The Man Who Knew Too Much
Alfred Hitchcock (1956)
The first half hour is crisp and inviting as it introduces the main characters and develops the peculiar situation they soon find themselves in. The McKennas, who live in Indianapolis, are travelling in Morocco. The father Ben (James Stewart) is a doctor, his wife Jo (Doris Day) a former singing star who retired from the stage to bring up their young son Hank (Christopher Olsen). On a coach journey to Marrakesh, the family meet a Frenchman called Louis Bernard (Daniel Gélin ). He’s initially helpful but, in Jo’s mind anyway, increasingly suspicious. As the McKennas arrive at their Marrakesh hotel, a middle-aged couple (Bernard Miles and Brenda de Banzie) are coming out and the wife gives the McKennas an odd look (which turns out to be a giveaway). Ben and Jo dine with this British couple, the Draytons, after Bernard has suddenly reneged on his invitation to take them to dinner. The McKennas are baffled and angry when he then enters the restaurant with another woman. This whole sequence is really good. The conversation with the Draytons, who show the Americans how to eat food according to local custom, is surprisingly naturalistic yet still has an edge. James Stewart reminds you of his easy comic flair as he repeatedly tries to arrange his long legs under a low table. (This is the bit that Sally particularly enjoyed as a kid, on a rare family visit to the cinema, when the film was first released.) By lunchtime next day, Louis Bernard has been stabbed to death; with his dying breath, he tells Ben McKenna that a foreign statesman is going to be assassinated in London any day and that the British authorities must be warned. Shortly afterwards, Hank is kidnapped by the duplicitous Draytons, who turn out to be part of the assassination plot.

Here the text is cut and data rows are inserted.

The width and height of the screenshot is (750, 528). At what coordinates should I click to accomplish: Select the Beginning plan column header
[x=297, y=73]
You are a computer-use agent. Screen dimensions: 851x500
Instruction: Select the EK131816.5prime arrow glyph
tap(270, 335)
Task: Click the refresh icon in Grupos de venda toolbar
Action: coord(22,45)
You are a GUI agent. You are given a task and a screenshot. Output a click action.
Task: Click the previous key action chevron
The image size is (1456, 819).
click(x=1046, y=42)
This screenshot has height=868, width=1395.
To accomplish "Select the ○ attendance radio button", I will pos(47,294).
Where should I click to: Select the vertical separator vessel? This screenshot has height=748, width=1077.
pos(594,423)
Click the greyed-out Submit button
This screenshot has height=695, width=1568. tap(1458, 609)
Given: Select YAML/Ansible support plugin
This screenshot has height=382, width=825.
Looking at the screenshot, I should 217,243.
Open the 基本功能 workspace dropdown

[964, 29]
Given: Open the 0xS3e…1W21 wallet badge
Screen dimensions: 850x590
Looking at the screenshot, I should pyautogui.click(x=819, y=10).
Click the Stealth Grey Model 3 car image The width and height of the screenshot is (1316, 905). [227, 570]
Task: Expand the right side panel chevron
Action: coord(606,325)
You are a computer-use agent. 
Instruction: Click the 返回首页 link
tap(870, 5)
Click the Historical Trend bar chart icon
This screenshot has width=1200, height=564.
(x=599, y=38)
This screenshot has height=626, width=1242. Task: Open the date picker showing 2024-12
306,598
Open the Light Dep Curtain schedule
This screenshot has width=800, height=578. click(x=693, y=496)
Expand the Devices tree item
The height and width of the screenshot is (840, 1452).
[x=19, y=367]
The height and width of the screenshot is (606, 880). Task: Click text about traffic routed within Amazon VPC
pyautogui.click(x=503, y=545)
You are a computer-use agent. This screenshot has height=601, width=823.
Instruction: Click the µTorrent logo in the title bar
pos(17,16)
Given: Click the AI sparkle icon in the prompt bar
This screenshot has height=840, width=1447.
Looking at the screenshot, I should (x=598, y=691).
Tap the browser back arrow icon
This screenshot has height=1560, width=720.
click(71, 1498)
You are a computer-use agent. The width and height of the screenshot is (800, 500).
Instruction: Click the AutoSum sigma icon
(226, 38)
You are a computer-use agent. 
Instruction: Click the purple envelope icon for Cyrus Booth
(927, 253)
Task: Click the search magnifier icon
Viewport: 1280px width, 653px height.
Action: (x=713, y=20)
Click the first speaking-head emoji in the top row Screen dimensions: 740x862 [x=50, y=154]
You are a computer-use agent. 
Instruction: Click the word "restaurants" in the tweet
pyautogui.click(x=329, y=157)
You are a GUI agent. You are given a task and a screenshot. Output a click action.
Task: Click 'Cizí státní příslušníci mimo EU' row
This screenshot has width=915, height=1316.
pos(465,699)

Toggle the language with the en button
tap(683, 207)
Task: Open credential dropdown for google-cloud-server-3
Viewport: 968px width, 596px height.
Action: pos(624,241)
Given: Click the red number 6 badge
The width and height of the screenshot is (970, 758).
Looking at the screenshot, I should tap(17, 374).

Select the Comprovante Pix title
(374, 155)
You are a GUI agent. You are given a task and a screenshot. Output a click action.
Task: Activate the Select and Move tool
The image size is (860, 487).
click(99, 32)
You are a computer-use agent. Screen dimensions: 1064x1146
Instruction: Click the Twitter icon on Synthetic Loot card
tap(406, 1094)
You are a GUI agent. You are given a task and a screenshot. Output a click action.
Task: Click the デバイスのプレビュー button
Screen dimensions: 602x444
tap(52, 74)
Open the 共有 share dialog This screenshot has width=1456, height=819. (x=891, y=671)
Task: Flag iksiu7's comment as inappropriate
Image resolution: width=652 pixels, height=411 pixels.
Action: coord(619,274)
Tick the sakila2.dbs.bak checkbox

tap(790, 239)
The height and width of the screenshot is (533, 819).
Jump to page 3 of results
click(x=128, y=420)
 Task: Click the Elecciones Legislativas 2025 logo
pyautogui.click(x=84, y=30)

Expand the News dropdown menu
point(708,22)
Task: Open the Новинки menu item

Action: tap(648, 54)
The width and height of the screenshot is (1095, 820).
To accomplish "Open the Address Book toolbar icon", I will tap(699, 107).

Once Ben and Jo take a plane to London, the plot doesn’t so much thicken as congeal, the pace of The Man Who Knew Too Much slackens, and the people in the story matter less as individuals. It’s something of a relief when the Draytons are revealed to be baddies: until they are, the taken-as-read superiority of the American and British characters and some of their remarks about French, North African and Muslim ways of life give the movie a racist streak. It’s never clear why a home counties-ish couple like the Draytons are mixed up in this attempted coup but the script by John Michael Hayes (based on a story by Charles Bennett) is generally vague about the politics and geography of the story. Who Louis Bernard and the Draytons are spying for matters less than that they’re spying for someone. The statesman whose life is threatened turns out to be the prime minister of an unnamed European country: his and his compatriots’ evening dress and thick accents suggest Ruritania. Much more of a problem is Hitchcock’s lack of interest in exploring the possible tension between what compels the McKennas as parents and what they seem to see as a moral imperative to thwart the assassination plot. Getting their young son back must be more important to them than the survival of an unknown politician but their twin objectives to find Hank and save the prime minister induce in Ben and Jo an undifferentiated anxiety. This culminates in the countdown to the moment that a gun is fired during a concert at the Royal Albert Hall. Bernard Herrmann, who wrote the score for the film, conducts the on-screen orchestra and Hitchcock is evidently enjoying his own orchestration here but the sequence goes on too long – probably because we’ve already seen much of it as an accompaniment to the opening credits (where it works well). As the orchestra gets closer and closer to the clash of cymbals that’s the assassin’s cue, Doris Day gets increasingly tearful but her emotion didn’t make much sense to me. You get the impression here of an actress not being sure what to do and the director not caring what she does as long as she acts.
As well as acting (pretty well, much of the time), Doris Day also sings. Hitchcock, who had already made this story in 1934, told Truffaut that the earlier version was ‘ the work of a talented amateur’ whereas his second attempt was ‘made by a professional’. Nevertheless, the 1956 version of The Man Who Knew Too Much is probably best known for the Oscar-winning song ‘Que Sera, Sera’, by Jay Livingston and Ray Evans . This is performed twice: first, without musical accompaniment and as a duet between Jo and Hank, as he’s getting ready for bed as his parents prepare to go out to the restaurant. It’s Jo’s scream just as the cymbals clash at the Albert Hall that causes the gunman to miss his target: the bullet does no more than graze the prime minister’s arm. In gratitude for Jo’s lifesaving intervention, he invites her and Ben to his country’s embassy, where the treacherous ambassador was expecting by this point to be celebrating a coup d’état and where Hank is supervised by Mrs Drayon in a locked upstairs room. Jo entertains the embassy party with songs at the piano, chiefly a marathon reprise of ‘Que Sera, Sera’, sung as loudly as possible to reach Hank’s ears. It’s a pity that Doris Day is required to belt the number out for purposes of the plot but at least she had a major hit with the song, on both sides of the Atlantic, once filming was over.